▶ **Task**: Of the entries below, restate word for word only the section that runs from the line with "New Construction Homes in Kentucky" to the line with "New Construction Homes in Washington", counting both ends.

((

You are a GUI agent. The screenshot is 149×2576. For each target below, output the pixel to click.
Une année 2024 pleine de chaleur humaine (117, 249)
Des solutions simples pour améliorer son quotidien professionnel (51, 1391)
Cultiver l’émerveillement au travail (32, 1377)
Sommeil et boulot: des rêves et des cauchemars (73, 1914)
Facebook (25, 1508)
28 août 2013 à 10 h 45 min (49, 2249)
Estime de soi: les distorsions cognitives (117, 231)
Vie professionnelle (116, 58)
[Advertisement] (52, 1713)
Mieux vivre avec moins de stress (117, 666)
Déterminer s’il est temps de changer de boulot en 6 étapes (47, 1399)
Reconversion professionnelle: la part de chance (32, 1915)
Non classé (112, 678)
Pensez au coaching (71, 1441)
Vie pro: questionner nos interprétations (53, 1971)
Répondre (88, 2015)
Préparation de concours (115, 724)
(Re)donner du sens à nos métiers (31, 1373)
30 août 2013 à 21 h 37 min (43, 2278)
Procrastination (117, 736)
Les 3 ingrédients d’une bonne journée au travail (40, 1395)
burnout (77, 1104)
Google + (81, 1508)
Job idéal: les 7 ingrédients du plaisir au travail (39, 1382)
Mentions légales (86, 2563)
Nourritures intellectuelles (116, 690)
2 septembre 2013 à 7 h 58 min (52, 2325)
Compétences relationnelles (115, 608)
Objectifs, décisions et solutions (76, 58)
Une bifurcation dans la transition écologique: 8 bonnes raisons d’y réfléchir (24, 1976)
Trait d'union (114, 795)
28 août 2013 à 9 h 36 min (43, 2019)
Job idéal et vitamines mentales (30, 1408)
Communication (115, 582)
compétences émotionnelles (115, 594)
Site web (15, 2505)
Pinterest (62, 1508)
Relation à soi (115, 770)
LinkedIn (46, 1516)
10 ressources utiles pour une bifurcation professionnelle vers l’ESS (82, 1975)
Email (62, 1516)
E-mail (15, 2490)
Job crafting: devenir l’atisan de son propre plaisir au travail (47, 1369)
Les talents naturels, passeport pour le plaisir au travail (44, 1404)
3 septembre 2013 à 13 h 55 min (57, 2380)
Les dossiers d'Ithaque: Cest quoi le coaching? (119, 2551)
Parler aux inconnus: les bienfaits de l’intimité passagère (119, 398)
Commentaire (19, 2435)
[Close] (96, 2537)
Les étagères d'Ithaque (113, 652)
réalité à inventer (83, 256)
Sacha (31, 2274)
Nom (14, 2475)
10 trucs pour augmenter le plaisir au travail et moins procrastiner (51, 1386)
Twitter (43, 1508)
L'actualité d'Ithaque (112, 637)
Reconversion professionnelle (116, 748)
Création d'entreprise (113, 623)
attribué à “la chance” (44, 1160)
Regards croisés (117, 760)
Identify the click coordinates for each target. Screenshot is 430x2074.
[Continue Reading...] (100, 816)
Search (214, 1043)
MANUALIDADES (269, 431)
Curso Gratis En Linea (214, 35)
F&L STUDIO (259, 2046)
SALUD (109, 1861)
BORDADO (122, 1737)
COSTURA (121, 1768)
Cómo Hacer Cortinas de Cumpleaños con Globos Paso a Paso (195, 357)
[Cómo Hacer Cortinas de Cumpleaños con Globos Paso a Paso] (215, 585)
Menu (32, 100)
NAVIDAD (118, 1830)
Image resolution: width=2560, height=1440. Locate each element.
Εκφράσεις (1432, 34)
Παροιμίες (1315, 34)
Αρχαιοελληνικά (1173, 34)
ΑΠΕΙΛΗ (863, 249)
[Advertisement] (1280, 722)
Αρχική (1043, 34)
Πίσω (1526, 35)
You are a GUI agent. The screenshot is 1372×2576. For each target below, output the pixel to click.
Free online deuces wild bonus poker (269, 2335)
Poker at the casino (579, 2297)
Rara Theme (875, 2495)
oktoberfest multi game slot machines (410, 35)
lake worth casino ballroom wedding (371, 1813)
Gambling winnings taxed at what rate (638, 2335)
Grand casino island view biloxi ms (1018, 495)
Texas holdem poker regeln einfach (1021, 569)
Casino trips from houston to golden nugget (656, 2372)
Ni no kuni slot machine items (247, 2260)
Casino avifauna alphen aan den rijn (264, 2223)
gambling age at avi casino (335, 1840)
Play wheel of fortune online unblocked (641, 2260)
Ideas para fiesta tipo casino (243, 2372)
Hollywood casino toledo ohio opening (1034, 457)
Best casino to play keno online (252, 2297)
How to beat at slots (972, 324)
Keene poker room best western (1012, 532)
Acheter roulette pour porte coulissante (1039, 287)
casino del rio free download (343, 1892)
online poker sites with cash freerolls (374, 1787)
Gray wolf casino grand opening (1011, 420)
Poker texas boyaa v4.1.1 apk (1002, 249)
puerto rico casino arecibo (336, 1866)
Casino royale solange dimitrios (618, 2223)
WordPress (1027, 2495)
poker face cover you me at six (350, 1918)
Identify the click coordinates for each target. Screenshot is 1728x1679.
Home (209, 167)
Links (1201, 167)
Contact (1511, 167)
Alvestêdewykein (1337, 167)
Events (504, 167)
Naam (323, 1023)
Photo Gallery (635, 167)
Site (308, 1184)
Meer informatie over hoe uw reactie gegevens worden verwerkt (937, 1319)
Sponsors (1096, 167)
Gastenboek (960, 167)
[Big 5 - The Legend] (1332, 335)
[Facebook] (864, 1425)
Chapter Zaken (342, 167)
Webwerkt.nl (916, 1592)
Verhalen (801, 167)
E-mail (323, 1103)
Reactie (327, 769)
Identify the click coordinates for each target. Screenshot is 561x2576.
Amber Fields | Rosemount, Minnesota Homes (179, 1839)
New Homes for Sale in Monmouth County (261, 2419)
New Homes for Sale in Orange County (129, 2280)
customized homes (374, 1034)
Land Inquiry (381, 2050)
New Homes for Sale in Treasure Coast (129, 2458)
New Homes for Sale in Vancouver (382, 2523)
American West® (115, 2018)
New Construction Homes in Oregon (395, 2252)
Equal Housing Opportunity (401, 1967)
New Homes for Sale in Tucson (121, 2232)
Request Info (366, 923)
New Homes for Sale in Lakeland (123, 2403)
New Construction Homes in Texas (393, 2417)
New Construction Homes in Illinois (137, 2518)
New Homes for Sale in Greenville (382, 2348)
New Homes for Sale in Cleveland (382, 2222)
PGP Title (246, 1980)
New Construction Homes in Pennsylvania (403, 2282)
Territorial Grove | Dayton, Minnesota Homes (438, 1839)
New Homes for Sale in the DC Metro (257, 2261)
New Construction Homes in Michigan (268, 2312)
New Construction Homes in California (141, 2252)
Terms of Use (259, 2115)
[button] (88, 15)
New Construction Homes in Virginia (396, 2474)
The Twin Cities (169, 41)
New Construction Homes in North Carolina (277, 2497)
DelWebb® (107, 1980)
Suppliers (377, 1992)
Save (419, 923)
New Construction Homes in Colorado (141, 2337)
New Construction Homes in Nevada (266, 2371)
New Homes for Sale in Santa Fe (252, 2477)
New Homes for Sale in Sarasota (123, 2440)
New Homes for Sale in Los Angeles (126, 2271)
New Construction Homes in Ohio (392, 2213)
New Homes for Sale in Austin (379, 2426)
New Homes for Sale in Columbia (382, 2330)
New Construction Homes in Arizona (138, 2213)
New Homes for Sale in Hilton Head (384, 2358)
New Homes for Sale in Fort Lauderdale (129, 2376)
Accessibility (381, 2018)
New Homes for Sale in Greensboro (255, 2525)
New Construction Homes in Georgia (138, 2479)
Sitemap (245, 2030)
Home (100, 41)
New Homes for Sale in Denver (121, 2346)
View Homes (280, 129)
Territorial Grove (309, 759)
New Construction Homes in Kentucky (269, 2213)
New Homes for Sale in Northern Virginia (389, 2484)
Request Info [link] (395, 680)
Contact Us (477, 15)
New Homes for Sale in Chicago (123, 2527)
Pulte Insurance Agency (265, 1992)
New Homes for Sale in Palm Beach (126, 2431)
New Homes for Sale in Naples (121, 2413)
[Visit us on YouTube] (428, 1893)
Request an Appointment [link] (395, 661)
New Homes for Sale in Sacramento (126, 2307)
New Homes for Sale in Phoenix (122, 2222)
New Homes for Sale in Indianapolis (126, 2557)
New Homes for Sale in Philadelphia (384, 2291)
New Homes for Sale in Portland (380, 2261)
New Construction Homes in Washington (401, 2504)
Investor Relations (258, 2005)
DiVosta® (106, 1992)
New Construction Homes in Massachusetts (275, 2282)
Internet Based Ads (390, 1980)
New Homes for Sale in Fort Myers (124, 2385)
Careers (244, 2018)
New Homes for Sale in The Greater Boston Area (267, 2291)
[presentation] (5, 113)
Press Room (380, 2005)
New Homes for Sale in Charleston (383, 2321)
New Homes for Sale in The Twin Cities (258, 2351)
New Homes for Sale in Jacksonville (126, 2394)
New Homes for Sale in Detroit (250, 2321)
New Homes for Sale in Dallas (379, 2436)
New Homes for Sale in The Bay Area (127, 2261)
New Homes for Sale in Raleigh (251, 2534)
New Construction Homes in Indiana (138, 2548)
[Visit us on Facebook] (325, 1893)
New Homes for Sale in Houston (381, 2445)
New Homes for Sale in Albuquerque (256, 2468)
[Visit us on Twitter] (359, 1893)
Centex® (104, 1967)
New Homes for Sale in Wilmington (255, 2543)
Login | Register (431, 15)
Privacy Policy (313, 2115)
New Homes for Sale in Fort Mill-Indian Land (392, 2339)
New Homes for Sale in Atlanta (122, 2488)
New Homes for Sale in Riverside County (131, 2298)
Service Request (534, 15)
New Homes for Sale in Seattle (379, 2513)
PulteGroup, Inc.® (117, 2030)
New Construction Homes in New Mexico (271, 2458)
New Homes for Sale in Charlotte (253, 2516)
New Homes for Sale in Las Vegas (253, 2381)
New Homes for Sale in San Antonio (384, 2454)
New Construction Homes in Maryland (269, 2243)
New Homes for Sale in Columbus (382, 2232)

))

▶ **Answer**:
New Construction Homes in Kentucky (269, 2213)
New Homes for Sale in Northern Virginia (389, 2484)
Request Info [link] (395, 680)
Contact Us (477, 15)
New Homes for Sale in Chicago (123, 2527)
Pulte Insurance Agency (265, 1992)
New Homes for Sale in Palm Beach (126, 2431)
New Homes for Sale in Naples (121, 2413)
[Visit us on YouTube] (428, 1893)
Request an Appointment [link] (395, 661)
New Homes for Sale in Sacramento (126, 2307)
New Homes for Sale in Phoenix (122, 2222)
New Homes for Sale in Indianapolis (126, 2557)
New Homes for Sale in Philadelphia (384, 2291)
New Homes for Sale in Portland (380, 2261)
New Construction Homes in Washington (401, 2504)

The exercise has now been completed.